My mornings here in the walled village of Cortona couldn't be more different than those I enjoyed in Positano. While there are a few similarities between our two favorite Italian towns, like the beautiful views and the challenges presented to your legs, heart and lungs, the quiet serenity here on the Cortona hilltop is as precious to me as the waking to the beat of that beautiful coastal town.
Instead of sitting on the terrazza gazing at the Mediterranean, I'm at a little wooden table, looking out stained glass doors into green forests that surround the upper part of the town. Stone walls two feet thick keep the apartment cool, no air conditioning needed even in July, in this beautifully restored building from the 15th century. Kerry and I stay on the uppermost road of the town, very close to the top of this commanding "hill" at 2100 feet, with the Porta Montagna, the ancient stone portal from the mountain into the town, right outside our door.


History seeps from the buildings here as Cortona is considered one of the first European cities. Older even than Rome, its true origins are lost to history. Founded by the Etruscans sometime around 800BC, then home to the Roman Empire, evidence of the different civilizations and cultures can be seen in layers of the foundations and architectural detail. The ancient city walls still encircle the town protecting it from the siege of the modern world.

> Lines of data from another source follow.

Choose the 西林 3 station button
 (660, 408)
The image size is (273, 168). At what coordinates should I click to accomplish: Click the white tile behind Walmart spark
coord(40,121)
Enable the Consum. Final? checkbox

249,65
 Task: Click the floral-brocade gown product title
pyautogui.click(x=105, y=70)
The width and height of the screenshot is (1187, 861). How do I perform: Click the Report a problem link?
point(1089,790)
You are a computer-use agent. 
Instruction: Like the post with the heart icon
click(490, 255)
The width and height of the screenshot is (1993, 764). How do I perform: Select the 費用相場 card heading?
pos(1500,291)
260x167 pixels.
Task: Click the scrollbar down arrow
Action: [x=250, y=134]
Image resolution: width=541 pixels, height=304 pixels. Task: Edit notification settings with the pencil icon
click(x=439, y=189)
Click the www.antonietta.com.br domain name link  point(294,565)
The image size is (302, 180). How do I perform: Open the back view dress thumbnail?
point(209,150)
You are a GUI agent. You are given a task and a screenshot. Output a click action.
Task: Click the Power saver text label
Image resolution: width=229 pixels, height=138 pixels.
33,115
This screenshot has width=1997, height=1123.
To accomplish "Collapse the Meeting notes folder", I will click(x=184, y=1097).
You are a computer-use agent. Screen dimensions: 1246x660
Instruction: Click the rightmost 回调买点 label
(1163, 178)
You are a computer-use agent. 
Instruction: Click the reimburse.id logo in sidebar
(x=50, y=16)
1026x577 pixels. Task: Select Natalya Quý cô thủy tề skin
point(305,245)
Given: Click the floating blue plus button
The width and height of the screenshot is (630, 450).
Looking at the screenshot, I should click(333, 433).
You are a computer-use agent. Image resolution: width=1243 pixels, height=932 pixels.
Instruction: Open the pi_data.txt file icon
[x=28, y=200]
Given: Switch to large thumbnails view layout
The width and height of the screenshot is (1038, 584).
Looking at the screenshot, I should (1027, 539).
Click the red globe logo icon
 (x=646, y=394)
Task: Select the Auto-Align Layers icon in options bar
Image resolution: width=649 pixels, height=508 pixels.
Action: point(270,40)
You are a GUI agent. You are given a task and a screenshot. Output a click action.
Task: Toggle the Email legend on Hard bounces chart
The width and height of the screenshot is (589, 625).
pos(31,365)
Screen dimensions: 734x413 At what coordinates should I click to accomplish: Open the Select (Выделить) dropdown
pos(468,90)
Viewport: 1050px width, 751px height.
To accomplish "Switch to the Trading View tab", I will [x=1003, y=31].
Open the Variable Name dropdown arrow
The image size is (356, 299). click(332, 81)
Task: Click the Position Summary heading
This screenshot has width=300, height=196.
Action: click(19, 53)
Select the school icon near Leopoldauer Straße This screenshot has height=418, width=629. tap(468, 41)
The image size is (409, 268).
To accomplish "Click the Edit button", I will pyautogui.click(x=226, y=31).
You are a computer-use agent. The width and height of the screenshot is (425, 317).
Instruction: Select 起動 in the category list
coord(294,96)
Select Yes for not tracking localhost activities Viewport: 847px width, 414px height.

So as I write this post in the early morning, it is delightfully quiet as I'm greeted only by the sounds of the singing birds and a few roosters from the nearby farms. No cars, the tourists haven't arrived yet and even when they do they rarely venture this far up the hillside. And with the deep sound of the church bells at 7am, I can't help but think about those same morning bells ringing in Positano, someone else sitting in my chair absorbing the energy of that place looking at that view as I sit and soak up the calm peacefulness of this one. I feel very fortunate indeed to have experienced both.


I hear the creak of the shutters opening upstairs as Patrizia, the owner of this beautiful piece of history we have the privilege to call home, quietly says "buongiorno" to a neighbor slowly walking the cobbled street. Cortona is waking up and I can't wait to see what the day will bring.